Company Filing History:
Years Active: 2005-2012
Title: Innovations of Kari Salminen
Introduction
Kari Salminen is an accomplished inventor based in Helsinki, Finland. He has made significant contributions to the field of food technology, particularly in the development of fermented food products and protein processing methods. With a total of 2 patents, Salminen's work reflects his commitment to innovation and quality in food science.
Latest Patents
Salminen's latest patents include a unique fermented food product that utilizes defatted flax-seed as its main raw material. This invention involves fermenting a suspension of defatted crushed flaxseed, optionally supplemented with other cereals or plant seeds, using a starter culture containing probiotic bacteria. The result is a spoonable or thinkable fermented snack product that offers both taste and health benefits.

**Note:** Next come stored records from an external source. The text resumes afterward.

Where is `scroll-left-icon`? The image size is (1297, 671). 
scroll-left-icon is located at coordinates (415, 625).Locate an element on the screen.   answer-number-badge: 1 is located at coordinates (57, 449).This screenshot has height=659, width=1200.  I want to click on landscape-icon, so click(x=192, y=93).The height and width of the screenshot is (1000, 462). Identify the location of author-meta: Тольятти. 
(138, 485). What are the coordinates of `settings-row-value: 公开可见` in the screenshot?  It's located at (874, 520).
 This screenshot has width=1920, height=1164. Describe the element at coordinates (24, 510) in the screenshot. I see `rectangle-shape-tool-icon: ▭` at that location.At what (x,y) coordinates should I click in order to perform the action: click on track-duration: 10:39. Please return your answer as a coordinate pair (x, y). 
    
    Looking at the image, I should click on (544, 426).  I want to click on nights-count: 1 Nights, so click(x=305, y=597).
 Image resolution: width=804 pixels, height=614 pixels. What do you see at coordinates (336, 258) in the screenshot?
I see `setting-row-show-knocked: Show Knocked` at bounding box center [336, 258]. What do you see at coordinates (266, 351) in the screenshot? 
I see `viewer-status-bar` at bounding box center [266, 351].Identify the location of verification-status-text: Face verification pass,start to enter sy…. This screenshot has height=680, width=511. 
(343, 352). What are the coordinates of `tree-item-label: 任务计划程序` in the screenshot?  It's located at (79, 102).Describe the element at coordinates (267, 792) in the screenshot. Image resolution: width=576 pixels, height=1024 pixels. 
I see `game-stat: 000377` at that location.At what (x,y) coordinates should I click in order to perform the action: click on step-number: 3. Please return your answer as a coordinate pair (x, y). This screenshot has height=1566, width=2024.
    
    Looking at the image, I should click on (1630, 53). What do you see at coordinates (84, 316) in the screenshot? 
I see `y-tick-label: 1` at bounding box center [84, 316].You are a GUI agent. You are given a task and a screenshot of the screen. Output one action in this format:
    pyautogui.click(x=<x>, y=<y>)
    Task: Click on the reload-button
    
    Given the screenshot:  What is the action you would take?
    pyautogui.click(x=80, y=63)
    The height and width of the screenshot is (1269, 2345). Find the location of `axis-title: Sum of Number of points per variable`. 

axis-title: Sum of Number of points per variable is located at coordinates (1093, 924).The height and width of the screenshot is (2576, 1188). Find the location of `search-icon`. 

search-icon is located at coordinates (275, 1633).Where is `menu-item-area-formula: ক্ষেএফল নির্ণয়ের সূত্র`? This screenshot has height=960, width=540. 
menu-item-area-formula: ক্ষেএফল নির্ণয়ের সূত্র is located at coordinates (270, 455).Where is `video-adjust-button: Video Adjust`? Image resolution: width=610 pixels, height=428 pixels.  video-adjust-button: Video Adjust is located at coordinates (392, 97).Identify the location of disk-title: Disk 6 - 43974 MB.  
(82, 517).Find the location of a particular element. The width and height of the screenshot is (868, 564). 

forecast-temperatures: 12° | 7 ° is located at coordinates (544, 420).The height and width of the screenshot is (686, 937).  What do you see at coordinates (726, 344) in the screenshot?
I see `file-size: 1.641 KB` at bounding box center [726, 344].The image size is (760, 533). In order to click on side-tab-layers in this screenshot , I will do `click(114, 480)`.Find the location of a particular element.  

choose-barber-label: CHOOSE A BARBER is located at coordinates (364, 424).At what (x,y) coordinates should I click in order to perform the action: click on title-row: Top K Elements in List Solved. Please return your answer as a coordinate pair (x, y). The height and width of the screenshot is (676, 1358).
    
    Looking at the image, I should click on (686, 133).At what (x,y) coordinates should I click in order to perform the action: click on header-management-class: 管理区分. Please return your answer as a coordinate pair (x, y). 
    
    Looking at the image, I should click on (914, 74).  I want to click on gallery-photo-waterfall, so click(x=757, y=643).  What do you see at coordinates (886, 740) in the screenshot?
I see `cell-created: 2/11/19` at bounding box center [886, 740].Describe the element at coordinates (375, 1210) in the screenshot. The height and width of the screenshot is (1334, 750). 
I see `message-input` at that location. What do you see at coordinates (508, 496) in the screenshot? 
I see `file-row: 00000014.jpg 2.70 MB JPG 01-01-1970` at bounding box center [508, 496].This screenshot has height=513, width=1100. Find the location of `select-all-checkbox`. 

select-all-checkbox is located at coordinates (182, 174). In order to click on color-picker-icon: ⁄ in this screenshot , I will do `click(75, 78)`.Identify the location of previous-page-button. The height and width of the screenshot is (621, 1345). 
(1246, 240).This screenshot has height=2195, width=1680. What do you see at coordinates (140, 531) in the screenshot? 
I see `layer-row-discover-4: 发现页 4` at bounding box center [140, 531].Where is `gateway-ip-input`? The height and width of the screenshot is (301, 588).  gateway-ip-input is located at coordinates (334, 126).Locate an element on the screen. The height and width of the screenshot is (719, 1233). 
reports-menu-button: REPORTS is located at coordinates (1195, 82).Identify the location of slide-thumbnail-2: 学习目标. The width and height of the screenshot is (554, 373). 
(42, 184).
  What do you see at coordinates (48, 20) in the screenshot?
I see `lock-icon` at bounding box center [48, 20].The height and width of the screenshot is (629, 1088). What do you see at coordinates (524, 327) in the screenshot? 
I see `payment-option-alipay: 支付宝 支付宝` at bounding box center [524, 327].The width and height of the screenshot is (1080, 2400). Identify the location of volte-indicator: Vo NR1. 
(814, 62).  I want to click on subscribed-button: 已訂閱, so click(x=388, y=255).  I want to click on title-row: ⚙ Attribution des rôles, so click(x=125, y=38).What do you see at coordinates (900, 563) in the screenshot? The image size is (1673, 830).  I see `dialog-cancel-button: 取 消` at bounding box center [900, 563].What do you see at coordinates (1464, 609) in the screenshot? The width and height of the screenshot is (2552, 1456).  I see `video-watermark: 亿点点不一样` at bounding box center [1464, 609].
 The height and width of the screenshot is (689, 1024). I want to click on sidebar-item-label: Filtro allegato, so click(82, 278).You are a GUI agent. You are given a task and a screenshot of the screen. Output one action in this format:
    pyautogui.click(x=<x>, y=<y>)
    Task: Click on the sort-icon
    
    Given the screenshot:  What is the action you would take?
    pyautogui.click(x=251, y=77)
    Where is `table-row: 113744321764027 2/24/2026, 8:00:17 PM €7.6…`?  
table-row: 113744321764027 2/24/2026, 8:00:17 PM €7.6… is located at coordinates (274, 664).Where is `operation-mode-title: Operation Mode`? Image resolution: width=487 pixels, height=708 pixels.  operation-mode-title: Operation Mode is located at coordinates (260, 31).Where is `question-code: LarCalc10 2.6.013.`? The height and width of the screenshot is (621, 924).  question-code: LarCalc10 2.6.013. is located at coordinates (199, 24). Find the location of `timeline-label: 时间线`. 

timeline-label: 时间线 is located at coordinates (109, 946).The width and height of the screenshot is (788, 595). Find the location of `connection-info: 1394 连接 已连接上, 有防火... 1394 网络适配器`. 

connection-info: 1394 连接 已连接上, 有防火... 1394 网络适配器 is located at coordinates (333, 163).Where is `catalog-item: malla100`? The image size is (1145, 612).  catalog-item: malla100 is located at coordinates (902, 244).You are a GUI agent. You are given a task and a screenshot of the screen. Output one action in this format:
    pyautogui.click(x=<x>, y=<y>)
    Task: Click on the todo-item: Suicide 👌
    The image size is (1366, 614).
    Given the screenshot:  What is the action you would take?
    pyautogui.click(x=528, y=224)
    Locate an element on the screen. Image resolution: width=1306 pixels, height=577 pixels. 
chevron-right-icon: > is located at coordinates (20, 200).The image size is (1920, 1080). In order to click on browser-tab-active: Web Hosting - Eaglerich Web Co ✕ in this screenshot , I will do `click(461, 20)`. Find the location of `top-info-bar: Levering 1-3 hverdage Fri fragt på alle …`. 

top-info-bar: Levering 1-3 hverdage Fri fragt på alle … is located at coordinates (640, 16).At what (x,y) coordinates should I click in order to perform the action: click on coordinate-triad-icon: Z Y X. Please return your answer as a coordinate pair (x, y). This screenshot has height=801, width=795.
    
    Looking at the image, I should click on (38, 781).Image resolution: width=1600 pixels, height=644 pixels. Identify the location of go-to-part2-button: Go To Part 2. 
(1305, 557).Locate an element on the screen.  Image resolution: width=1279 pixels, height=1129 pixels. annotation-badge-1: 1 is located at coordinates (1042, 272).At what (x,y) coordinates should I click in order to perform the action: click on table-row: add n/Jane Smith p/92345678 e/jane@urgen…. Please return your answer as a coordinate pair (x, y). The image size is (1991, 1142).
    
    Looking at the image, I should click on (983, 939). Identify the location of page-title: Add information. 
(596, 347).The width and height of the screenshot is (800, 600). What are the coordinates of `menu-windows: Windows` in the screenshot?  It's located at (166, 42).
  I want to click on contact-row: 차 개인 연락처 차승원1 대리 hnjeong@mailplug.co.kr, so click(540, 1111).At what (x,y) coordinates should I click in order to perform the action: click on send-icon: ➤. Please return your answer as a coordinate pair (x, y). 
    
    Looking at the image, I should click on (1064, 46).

Another notable patent pertains to a method of processing a proteinous material, specifically focusing on the removal of bovine insulin from liquid fat-free proteinous material derived from cow's milk. This method involves contacting the proteinous material with an adsorption resin, followed by optional ultra and dia-filtration treatments. The outcome is a bovine insulin-free proteinous material suitable for use in infant formulae and other specialized nutritional preparations.
Career Highlights
Throughout his career, Kari Salminen has worked with prominent companies such as Valio Ltd. and Elixi Oil Oy. His experience in these organizations has allowed him to refine his skills and contribute to innovative projects in the food industry.
Collaborations
Salminen has collaborated with notable professionals in his field, including Outi Vaarala and Olli Tossavainen. These partnerships have further enhanced his research and development efforts, leading to successful innovations.
Conclusion
Kari Salminen's contributions to food technology through his patents and collaborations highlight his role as a significant inventor in the industry. His work continues to influence the development of healthier food products and processing methods.